日本発ラグジュアリーブランドが生まれない理由 製品開発論研究者が語る日本流ものづくりの限界
特に課題となるのは、社長さん、あなたの『ラグジュアリーとはこういうものだ』というものの見方、つまり、ラグジュアリー観です。そこからガラッと変えることができますか?」
こんなことを実務家の人に言うにも、誤解されずに十分にこちらの意を尽くすように伝えるのは難しい。相手のものの見方の根本から、覆そうとする物言いになってしまう。実際には口にせず、こちらの胸にずっと苦いもどかしさがわだかまってきた。
ラグジュアリーへの「哲学」が欠けている
筆者は縁あって、日本の工芸やファッションアパレル業界の調査取材の機会に恵まれてきた。また、2017年から2019年にかけて、フランスのEHESS(社会科学高等研究院)の国際共同研究プロジェクトに参加して、日仏のクラフト業界の比較調査に加わった。
このプロジェクトはLVMHの本社がスポンサーとなり、調査協力も得られたので、非常に貴重な知見を得られた。
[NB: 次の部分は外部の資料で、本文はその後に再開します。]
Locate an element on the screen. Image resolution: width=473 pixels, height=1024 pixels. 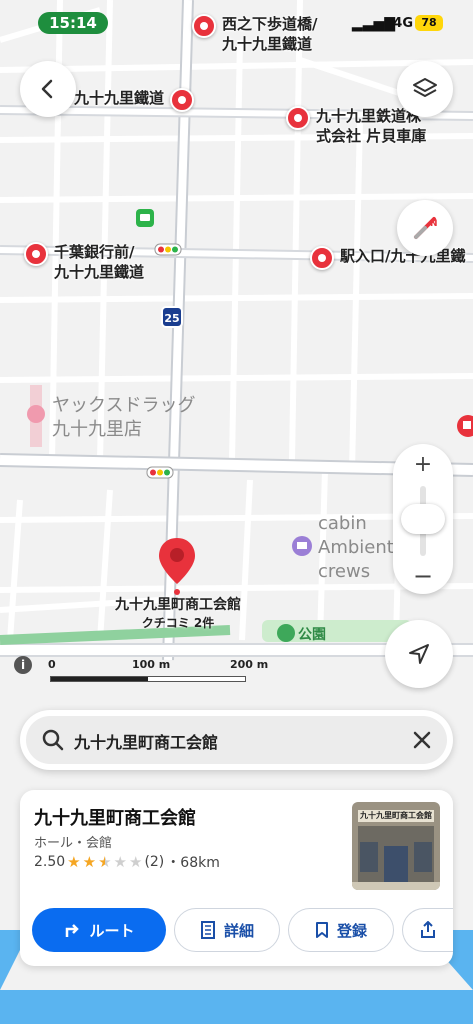
my-location-button is located at coordinates (419, 654).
さまざまな消費財の分野で、日本には優れた技能を持つ職人人材も、また高品質の素材も、才能あるデザイナーも揃っている。消費者の目も肥えている。そこに目を向ければ、日本からラグジュアリーブランドが輩出される要素は揃っているように見える。
しかし日本には、素材はあるが、それを実際にラグジュアリーに持っていくための「ラグジュアリー哲学」が、きわめて乏しい。言葉を選ばずに口にすると、日本で生活消費財の製造に携わる人々の多くは、あまりにも「無邪気な職人」なのである。
だからこそ、彼らは真面目にいいものをつくることができるのかもしれない。同時に、だからこそ彼らはラグジュアリーを理解することが難しい。